Another noticeable draw is that nearshoring reduces expenses for U.S. startups. For early-stage ventures in Silicon Valley or other tech hubs, nearshoring is far more cost-effective, as salaries and living costs are lower than in the U.S. Not to mention, companies don’t have to cover visa sponsorship or relocation packages associated with the H-1B visa.
Nearshoring Hotspots for the U.S.
Latin America is a clear choice for U.S.-based companies facing obstacles related to the H-1B visa suspension.
The region has a maximum time difference of a few hours, and travel between many Latin American cities and the U.S. requires only a short flight.
English-language skills are also impressive there – Peru, Chile, Mexico, Ecuador, and Brazil have all surpassed China in English proficiency.
Meanwhile, countries like Panama and Colombia have ongoing national plans to reach bilingualism.

=======

- [WHAT NEEDS TO BE DONE]
In the nearshoring passage, which countries have surpassed China in English proficiency?

Collection entries:
=======

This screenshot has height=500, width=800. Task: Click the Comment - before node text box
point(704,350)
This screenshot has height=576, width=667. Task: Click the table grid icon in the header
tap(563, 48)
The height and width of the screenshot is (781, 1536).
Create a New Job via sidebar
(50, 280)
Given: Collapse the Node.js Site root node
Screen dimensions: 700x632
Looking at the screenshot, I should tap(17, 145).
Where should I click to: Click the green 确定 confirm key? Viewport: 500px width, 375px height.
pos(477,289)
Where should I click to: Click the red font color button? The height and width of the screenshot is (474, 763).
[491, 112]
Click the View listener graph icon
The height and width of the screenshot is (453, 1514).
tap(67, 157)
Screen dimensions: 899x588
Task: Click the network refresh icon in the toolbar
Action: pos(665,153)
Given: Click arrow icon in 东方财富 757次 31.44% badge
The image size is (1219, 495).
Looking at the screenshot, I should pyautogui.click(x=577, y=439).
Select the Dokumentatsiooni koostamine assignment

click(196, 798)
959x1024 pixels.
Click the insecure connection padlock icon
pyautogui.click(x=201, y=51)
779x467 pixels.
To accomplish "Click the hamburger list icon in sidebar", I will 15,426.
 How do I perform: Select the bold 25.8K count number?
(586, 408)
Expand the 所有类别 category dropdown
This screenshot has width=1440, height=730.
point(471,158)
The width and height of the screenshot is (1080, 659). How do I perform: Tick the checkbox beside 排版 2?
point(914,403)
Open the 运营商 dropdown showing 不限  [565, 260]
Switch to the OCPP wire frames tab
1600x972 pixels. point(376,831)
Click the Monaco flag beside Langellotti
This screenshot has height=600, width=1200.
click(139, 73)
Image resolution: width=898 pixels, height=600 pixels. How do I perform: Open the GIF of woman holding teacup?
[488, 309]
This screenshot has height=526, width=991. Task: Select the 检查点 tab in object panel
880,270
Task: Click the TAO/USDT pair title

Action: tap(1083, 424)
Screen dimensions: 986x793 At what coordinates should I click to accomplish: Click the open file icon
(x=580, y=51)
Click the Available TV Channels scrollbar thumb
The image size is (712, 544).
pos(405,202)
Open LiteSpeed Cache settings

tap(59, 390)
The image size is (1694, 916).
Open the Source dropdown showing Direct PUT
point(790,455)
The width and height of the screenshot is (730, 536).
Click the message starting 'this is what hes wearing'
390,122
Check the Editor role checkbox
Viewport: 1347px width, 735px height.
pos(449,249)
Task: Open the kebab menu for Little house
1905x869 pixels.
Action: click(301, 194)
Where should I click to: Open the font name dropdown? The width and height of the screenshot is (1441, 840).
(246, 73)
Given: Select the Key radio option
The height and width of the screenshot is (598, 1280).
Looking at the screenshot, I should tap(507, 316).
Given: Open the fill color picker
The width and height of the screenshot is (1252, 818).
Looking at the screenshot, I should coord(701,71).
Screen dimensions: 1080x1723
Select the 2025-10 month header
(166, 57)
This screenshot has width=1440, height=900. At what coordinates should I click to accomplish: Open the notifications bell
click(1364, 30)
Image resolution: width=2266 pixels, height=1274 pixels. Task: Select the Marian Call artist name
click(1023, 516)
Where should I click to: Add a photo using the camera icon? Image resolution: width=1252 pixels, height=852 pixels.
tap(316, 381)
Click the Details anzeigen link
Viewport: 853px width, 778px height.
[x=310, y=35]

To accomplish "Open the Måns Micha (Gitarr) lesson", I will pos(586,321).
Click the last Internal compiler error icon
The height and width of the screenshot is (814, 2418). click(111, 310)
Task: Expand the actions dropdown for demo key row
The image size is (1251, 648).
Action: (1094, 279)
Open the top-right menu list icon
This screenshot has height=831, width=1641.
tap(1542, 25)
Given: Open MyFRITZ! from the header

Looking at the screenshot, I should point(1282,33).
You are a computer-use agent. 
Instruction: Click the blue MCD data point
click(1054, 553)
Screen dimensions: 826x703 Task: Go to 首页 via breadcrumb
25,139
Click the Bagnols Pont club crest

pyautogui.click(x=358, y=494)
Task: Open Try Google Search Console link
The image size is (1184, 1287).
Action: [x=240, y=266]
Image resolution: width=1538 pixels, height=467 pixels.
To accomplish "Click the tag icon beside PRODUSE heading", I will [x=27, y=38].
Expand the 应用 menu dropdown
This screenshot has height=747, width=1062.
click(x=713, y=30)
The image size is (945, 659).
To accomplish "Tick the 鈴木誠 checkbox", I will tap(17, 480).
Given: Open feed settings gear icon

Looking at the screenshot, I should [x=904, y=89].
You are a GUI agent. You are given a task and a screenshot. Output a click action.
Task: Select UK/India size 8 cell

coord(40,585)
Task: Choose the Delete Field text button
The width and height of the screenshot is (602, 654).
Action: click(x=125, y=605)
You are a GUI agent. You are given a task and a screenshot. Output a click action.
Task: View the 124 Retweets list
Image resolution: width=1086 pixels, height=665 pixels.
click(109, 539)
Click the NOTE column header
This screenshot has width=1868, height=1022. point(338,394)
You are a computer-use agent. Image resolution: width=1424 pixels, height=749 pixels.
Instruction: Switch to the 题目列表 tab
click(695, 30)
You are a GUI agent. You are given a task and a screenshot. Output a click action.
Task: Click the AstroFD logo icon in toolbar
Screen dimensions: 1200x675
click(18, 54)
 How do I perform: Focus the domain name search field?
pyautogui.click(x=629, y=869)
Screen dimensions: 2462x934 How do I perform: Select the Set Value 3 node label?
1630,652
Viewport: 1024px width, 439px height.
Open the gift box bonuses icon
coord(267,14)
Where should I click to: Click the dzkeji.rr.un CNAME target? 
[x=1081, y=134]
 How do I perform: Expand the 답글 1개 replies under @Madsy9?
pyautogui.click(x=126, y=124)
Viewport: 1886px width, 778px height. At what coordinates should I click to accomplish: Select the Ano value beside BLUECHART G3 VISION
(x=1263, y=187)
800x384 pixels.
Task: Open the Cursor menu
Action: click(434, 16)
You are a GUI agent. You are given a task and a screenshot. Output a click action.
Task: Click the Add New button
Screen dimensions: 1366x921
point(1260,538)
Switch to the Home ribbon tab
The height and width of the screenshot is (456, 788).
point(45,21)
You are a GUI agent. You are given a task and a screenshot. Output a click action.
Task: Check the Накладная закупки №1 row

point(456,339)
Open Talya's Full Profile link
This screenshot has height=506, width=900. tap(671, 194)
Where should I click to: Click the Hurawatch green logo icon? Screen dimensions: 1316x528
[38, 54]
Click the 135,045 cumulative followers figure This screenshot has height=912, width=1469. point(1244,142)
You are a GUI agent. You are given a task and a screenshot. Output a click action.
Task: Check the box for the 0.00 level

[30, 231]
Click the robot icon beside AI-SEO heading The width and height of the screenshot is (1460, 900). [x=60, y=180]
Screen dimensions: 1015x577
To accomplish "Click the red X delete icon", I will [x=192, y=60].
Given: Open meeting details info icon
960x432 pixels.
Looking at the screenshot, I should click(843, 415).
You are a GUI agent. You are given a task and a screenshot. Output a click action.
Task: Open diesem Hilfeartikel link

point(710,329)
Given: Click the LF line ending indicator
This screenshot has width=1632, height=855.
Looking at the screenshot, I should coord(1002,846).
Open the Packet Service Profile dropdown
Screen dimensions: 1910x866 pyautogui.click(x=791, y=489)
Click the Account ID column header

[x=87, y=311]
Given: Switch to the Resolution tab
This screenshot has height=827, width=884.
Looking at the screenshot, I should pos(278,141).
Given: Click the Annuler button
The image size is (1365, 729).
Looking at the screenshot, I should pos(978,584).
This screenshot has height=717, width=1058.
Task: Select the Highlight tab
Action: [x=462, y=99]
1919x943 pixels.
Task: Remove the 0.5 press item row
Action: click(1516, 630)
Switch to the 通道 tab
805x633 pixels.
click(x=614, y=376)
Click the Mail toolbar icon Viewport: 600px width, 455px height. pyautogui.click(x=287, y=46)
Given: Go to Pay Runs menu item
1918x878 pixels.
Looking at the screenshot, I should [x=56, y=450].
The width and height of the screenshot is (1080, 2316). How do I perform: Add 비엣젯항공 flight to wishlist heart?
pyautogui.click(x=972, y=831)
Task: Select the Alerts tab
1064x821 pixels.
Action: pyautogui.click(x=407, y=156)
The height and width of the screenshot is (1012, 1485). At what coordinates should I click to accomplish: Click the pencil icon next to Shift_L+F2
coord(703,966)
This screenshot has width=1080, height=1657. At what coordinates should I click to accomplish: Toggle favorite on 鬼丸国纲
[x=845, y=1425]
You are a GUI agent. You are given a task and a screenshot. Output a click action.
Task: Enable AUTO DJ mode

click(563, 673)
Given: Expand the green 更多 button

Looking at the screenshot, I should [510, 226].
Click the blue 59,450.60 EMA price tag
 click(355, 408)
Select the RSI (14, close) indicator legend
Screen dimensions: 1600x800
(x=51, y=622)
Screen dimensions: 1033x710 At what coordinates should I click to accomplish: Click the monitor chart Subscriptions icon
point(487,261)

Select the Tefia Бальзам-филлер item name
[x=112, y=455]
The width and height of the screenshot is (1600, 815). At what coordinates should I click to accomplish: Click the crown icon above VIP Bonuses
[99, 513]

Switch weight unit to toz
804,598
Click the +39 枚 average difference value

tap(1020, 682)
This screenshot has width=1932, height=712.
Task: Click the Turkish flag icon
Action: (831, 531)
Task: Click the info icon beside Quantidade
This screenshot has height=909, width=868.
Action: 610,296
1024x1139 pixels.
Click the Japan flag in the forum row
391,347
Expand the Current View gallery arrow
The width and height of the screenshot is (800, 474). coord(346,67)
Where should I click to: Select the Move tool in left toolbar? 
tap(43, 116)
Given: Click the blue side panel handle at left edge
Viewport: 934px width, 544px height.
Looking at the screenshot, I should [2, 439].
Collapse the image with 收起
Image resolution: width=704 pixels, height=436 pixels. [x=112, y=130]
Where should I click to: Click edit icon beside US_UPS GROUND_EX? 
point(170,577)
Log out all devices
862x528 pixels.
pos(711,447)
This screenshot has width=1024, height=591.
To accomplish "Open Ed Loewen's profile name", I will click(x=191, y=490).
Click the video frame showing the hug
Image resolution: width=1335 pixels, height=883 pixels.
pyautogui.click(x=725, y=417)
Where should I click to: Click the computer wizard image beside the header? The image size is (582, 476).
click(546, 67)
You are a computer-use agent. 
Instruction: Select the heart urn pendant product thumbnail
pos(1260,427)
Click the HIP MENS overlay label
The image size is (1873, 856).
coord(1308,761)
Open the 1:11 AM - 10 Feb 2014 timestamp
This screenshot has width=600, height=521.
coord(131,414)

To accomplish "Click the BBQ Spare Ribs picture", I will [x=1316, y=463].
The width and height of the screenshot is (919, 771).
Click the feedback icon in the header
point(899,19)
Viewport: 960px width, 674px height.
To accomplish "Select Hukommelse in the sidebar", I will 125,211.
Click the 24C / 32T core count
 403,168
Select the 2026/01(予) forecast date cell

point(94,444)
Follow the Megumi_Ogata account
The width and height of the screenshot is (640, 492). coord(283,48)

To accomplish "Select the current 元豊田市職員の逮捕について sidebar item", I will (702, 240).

=======

- [FINAL ANSWER]
Peru, Chile, Mexico, Ecuador, and Brazil.